Sanger Institute researchers will continue to study the inter-relationships between climate change, drug effectiveness, the movement of people, and the genetics of these parasites.

Global partnership against parasitic infections

International collaboration is vital for combatting Neglected Tropical Diseases at a global scale. The Sanger Institute and STOP2030 work closely with researchers, health organisations and pharmaceutical companies in affected countries and beyond. This will ensure that new drugs are available for those who need them, and help overcome any challenges in delivery. The consortium is already working with the World Health Organization to discuss the rollout of the new drug.
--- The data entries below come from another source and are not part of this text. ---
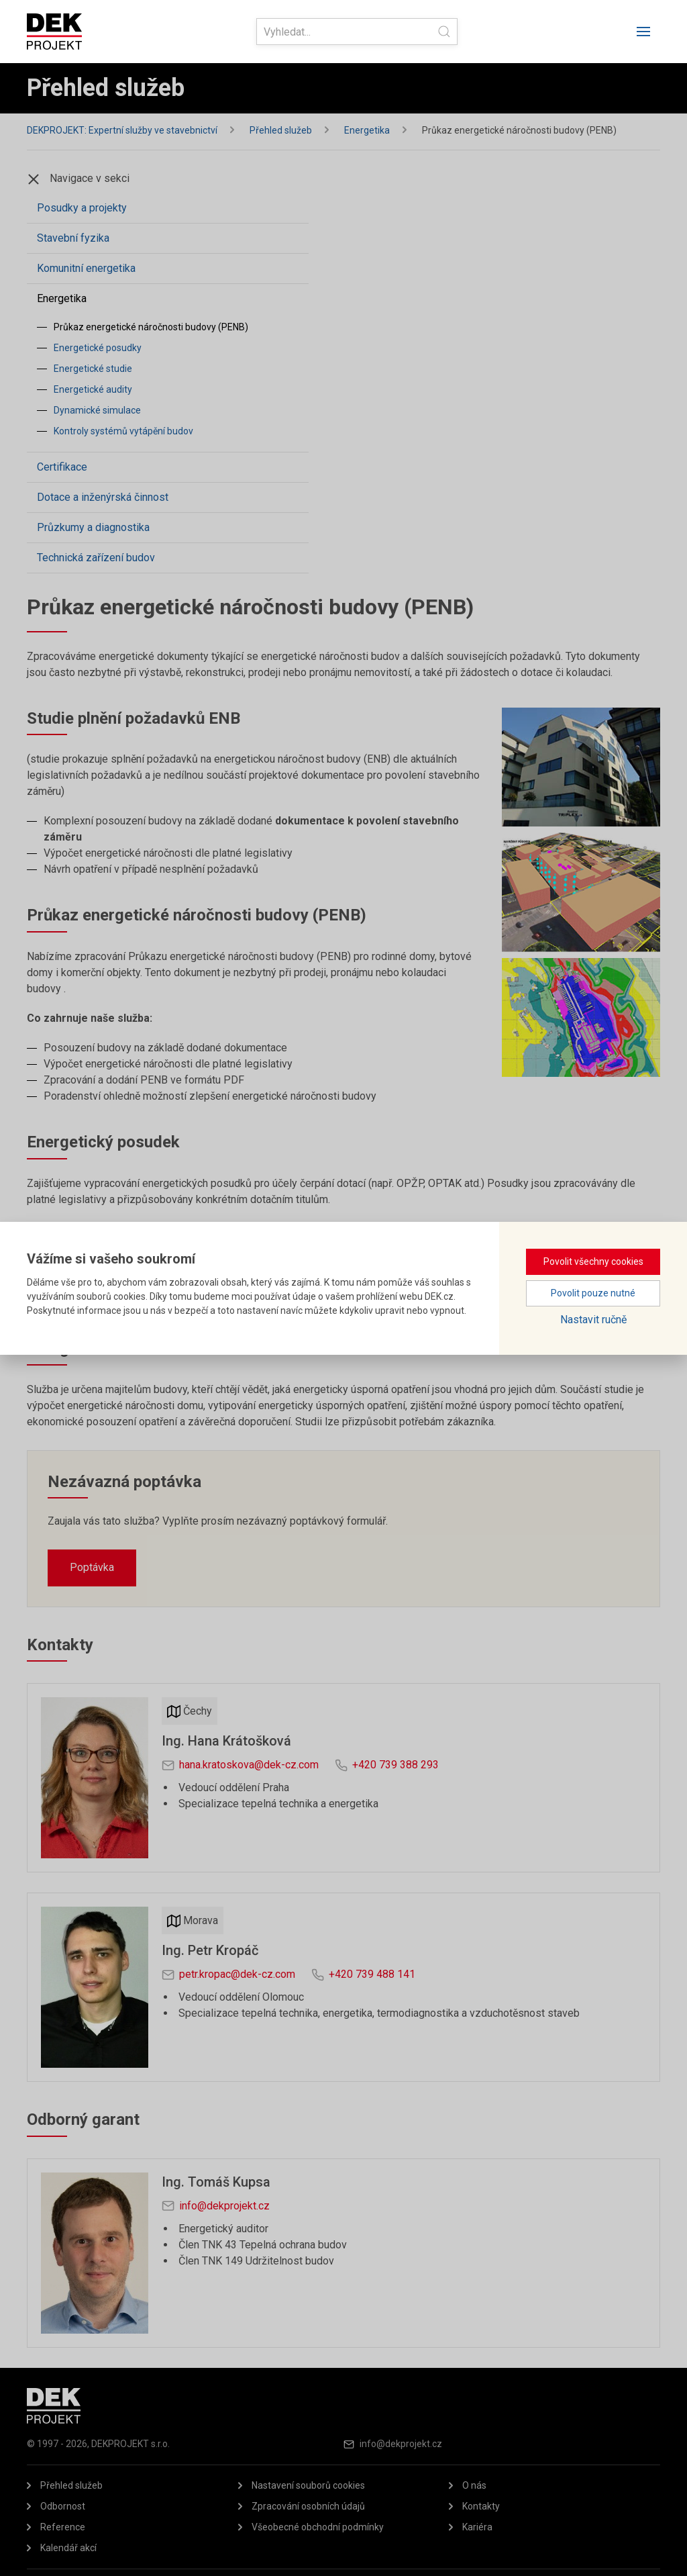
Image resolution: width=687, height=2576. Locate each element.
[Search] (357, 31)
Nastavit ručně (593, 1319)
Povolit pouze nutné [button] (593, 1293)
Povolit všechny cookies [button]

As Sanger Institute researchers accelerate our understanding of helminth genetics, new treatment strategies may lead to improved control of parasitic worm infections in affected countries, helping to alleviate poverty and improve the quality of life for billions of people. This work highlights the importance of publicly available genomic data in the fight against Neglected Tropical Diseases.

The work was co-funded by the European Union, UKRI, and Wellcome.